Some scholarly topics present themselves as obvious only after someone else publishes on them. This is certainly the case with Stage Mothers. Recent scholarship has emphasized eighteenth-century actresses' celebrity and sexuality, but what about their status as public mothers? Besides royalty, no other group of women has had such attention paid to their pregnant bodies and to their relationships with their children. This collection of essays corrects this omission, exploring how women negotiated both theatrical and maternal cultures in eighteenth-century England as well as how selected dramatic texts depicted maternal relations. While the collection's three-part structure might overstratify elements that contribute to the theater's delivery of "motherhood"—actress, text, children—happily, most chapters complicate these categories via discussion of broader cultural and generic discourses. Those chapters that focus on actual actresses (mainly in the first and third sections) most successfully express these complex relations.
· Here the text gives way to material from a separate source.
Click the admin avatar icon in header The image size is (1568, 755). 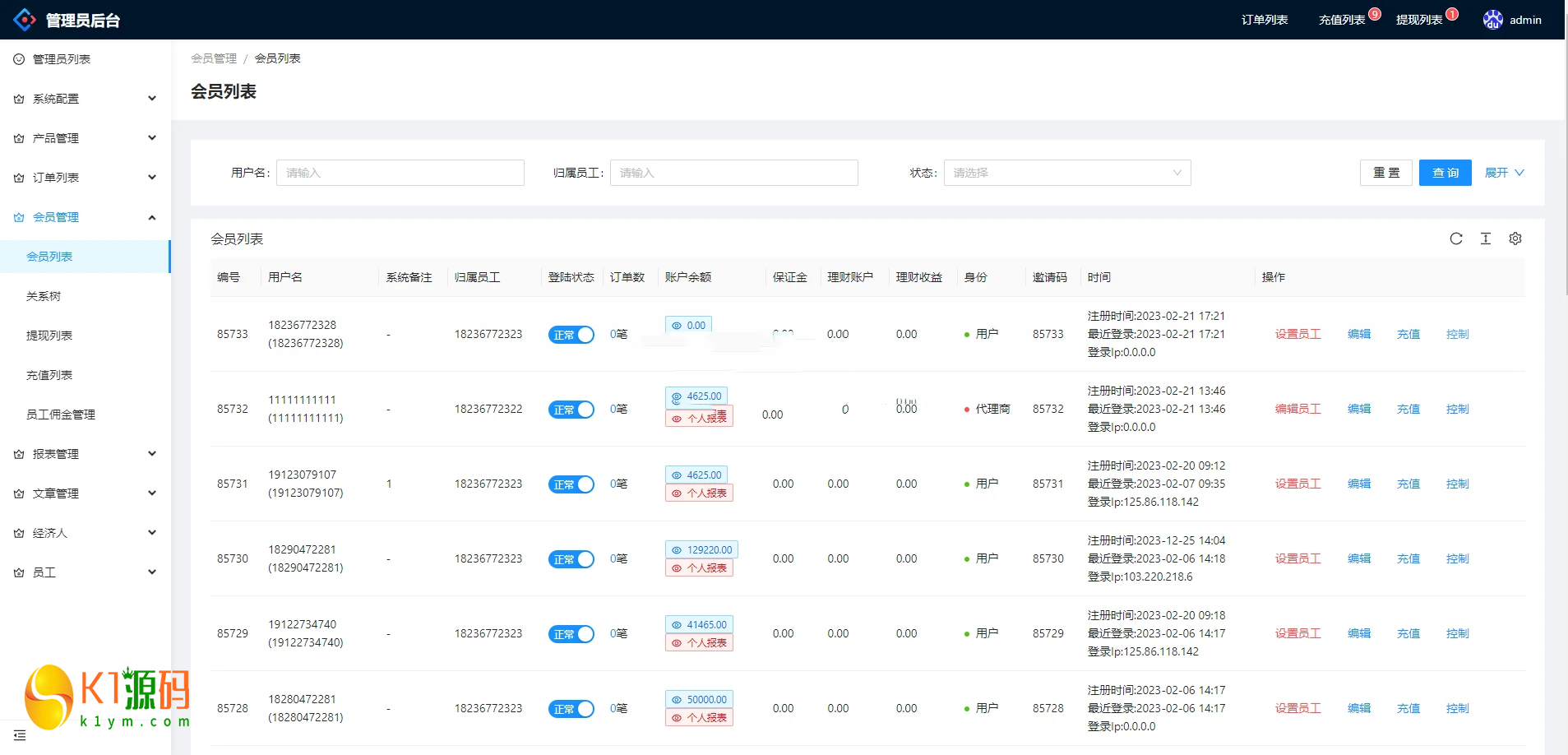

Several scholarly touchstones, especially concepts from Marilyn Francus's book, Monstrous Motherhood (Ms. Francus also contributes to this collection), appear throughout. For instance, Stage Mothers discusses the developing late eighteenth-century "cult of motherhood" that actresses' bodies complicate because of their publicness: they risk being "monstrous" mothers because they live alarmingly outside the private sphere. Ms. Francus's idea [End Page 71] of the "spectral mother" describes how absent mothers "haunt" their children, to use Marvin Carlson's language, just as actresses are "ghosted" by their prior roles, performances, and offstage lives. Even the actress's virtuous maternal body is haunted by its necessary prior existence as a sexual one, as numerous contributors note. Actresses present "a different spectacle of motherhood, one in which the sexual and the maternal inhabit the same body." Many chapters discuss how actresses performed domestic ideals to preserve or rehabilitate off-stage roles.

Perhaps the most famous anecdote about actress-mothers is that of the pregnant Anne Oldfield creating the role of Marcia, Cato's virtuous and virginal daughter in Joseph Addison's play. J. D. Phillipson states that, surprisingly, she has not found any public commentary criticizing Oldfield's performance because of the clash between the virginal role and the actress's body. Whether this points to a general acceptance of how pregnancy was overlooked on stage, or whether it was a particular accomplishment of Oldfield herself seems indeterminable. Her rivalry with Ann Bracegirdle forced her into a comparison with the "famous virgin" that could easily have pushed her into the "whore" position, but she countered with on- and off-stage maternal roles. As a widow with a young son, Oldfield drew pathos from the title role in Ambrose Phillips's Distressed Mother, deflecting condemnation for her illicit relationship with the child's father. Similarly, Elaine M. McGirr's chapter argues that Susannah Cibber chose maternal roles that would help with her public image during her trials with her husband, Theophilus. Early in her marriage, Cibber played heroines doomed for their sexual faults, but later, to draw attention away from her continuing affair with William Sloper, she played roles that showcased tragic maternity. She also used maternal roles to enable career moves; her choice "effected her theatrical divorce from the Cibbers and established her professional partnership with Garrick"—a partnership that was especially fruitful.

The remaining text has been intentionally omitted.